Note that cublasdx::slice_shared_memory(...) and cublasdx::slice_shared_memory_ab(...) accept arbitrary CuTe layouts. Class ALayout, BLayout (and CLayout for cublasdx::slice_shared_memory(...)) in the above function prototype could be either of cute::Layout or cute::ComposedLayout concepts.

Example

using BLAS = decltype(...);

extern __shared__ __align__(16) char smem[];

// use structured binding
auto [smem_a, smem_b, smem_c] = cublasdx::slice_shared_memory<BLAS>(smem);

// or
auto smem_slices = cublasdx::slice_shared_memory<BLAS>(smem);
auto smem_a = cute::get<0>(smem_slices);
auto smem_b = cute::get<1>(smem_slices);
auto smem_c = cute::get<2>(smem_slices);

cuBLASDx also offers an advanced generic slicing APIs allowing for arbitrary number of input matrices:

Note

The following functions are available in cublasdx::shared_memory namespace not in cublasdx namespace, as they are shared between different Device Extensions libraries.

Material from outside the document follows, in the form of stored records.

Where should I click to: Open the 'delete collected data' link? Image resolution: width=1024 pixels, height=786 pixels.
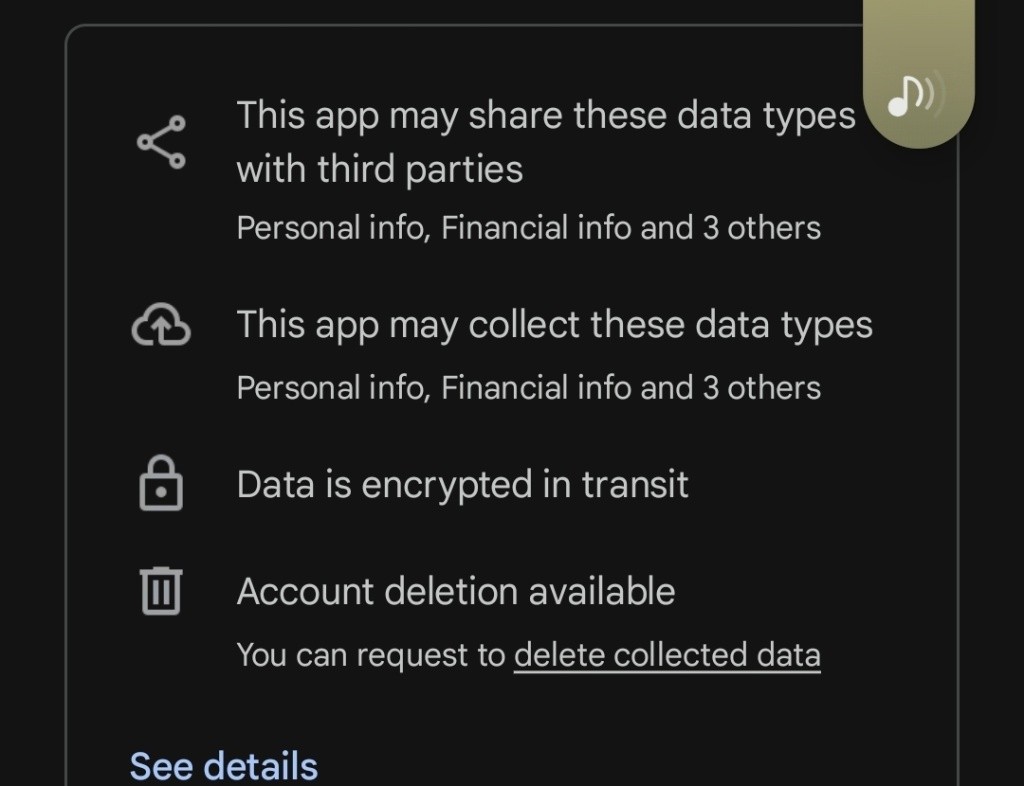[x=667, y=656]
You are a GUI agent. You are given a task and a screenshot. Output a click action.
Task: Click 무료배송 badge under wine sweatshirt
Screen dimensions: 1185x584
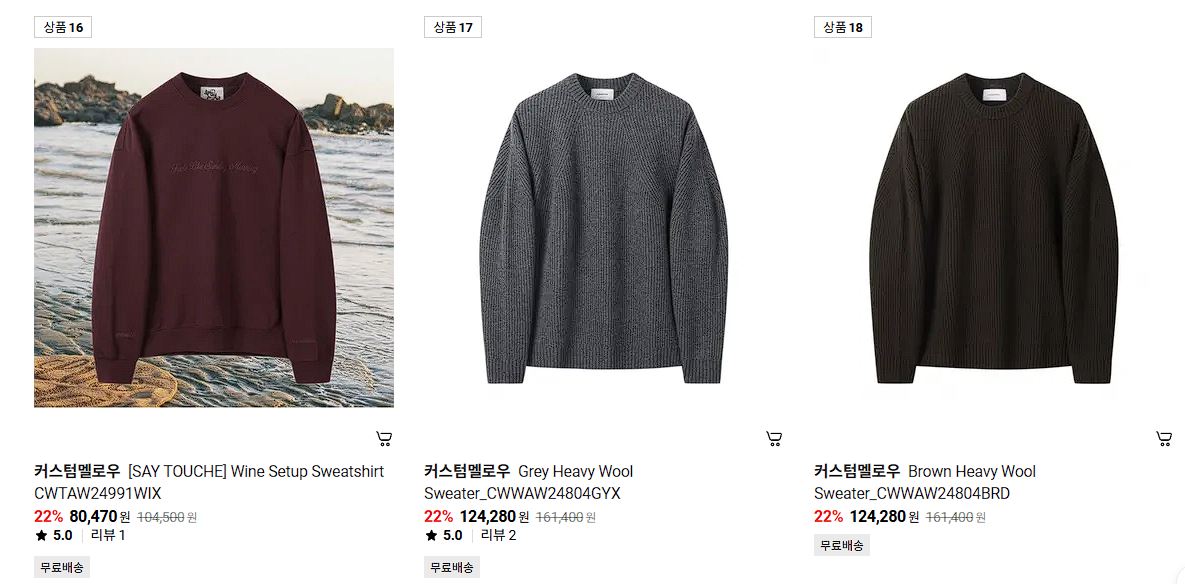point(62,567)
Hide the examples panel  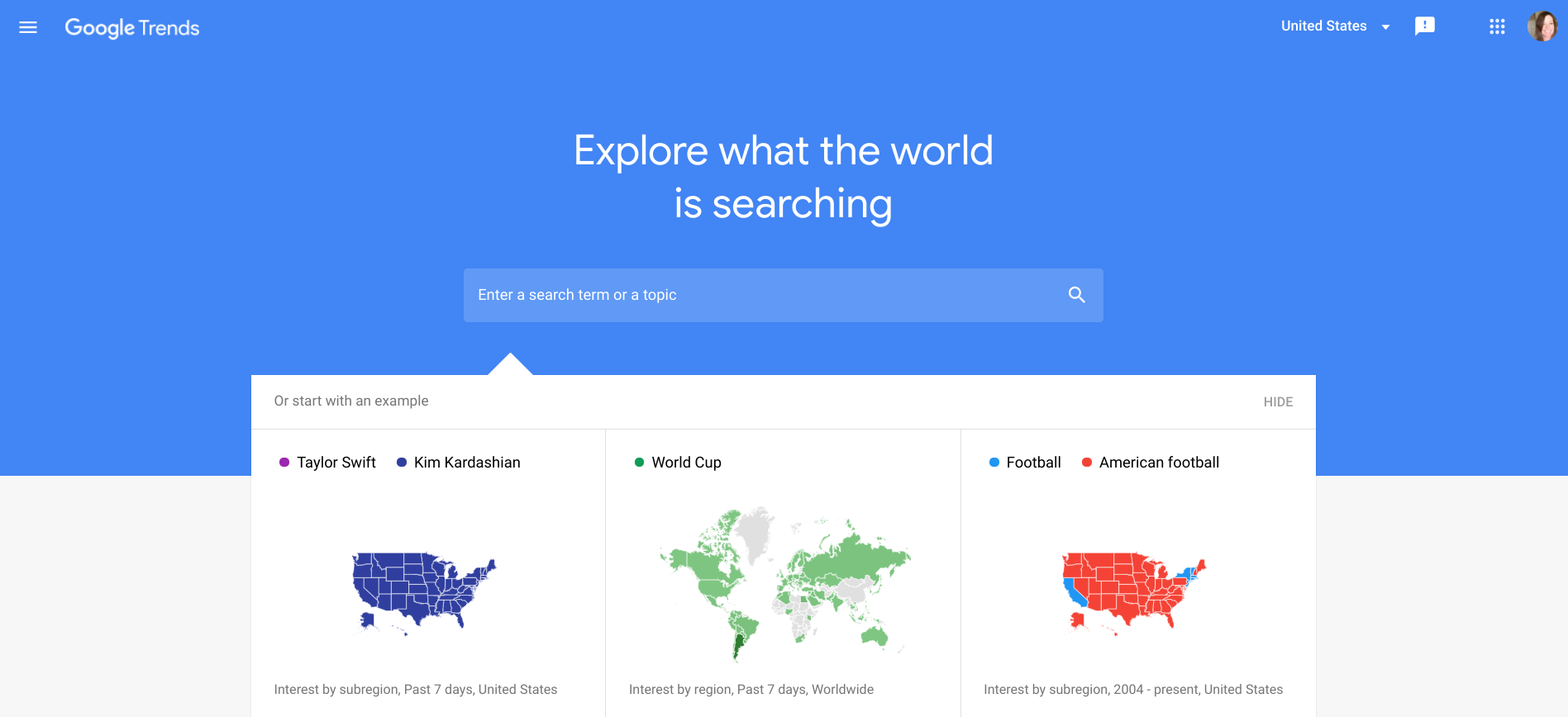click(1278, 402)
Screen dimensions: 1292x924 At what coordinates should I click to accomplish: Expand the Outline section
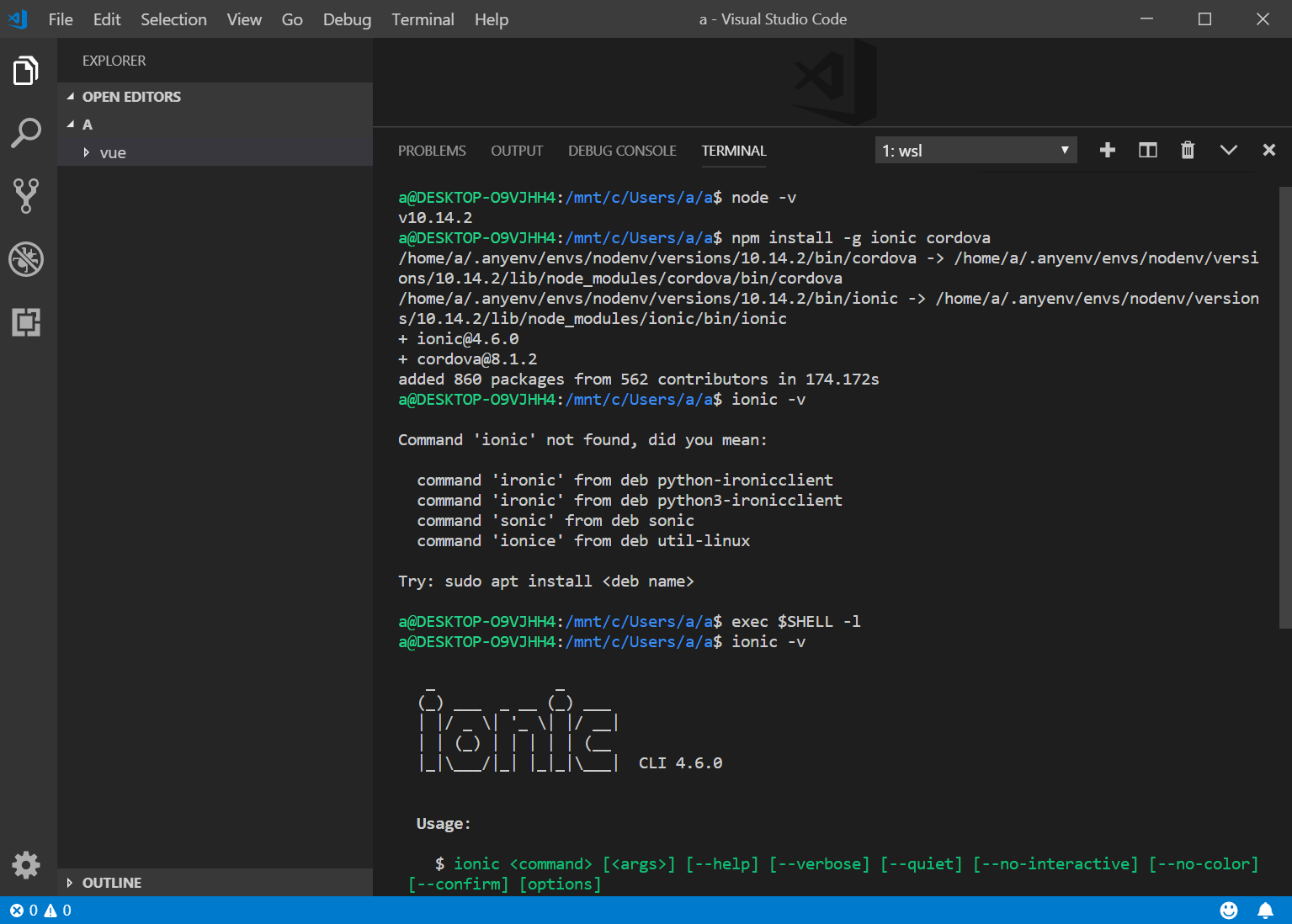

// 1. Use type, alignment and number of elements to slice into pointers
template <class... Ts, class... Args>
__host__ __device__ __forceinline__
cute::tuple<Ts*...> slice_into_pointers(void* smem, const Args... args);

// 2. Use type, alignment and layout to slice into tensors
template <class... Ts, class... Args>
__host__ __device__ __forceinline__
auto slice_into_tensors(void* smem, const Args... args);

// 3. Accept types, alignments and either count of elements or layouts to get
// appropriate combination of outputs
template <class... PointerTypes, class... Args>
__host__ __device__ __forceinline__
auto slice(void* smem, const Args... args);

The last variant offers the largest configurability in a single call for experienced users as it incorporates functionality of the first two API variants which can be seen as simplified helpers.

It can be used in the following way to properly slice shared memory into tensors for 2-stage pipelined GEMM execution:

// Slice shared memory into tensors for proper alignment in 2-stage pipelining
auto [s_a, s_b, s_a_n, s_b_n] =
    cublasdx::shared_memory::slice<AValueType, BValueType, AValueType, BValueType>(
        smem,
        cublasdx::alignment_of_v_a<BLAS>, BLAS::suggest_layout_smem_a(),
        cublasdx::alignment_of_v_b<BLAS>, BLAS::suggest_layout_smem_b(),
        cublasdx::alignment_of_v_a<BLAS>, BLAS::suggest_layout_smem_a(),
        cublasdx::alignment_of_v_b<BLAS>, BLAS::suggest_layout_smem_b()
    );

Depending whether layout or count of elements is provided, the function will return either tensors or pointers.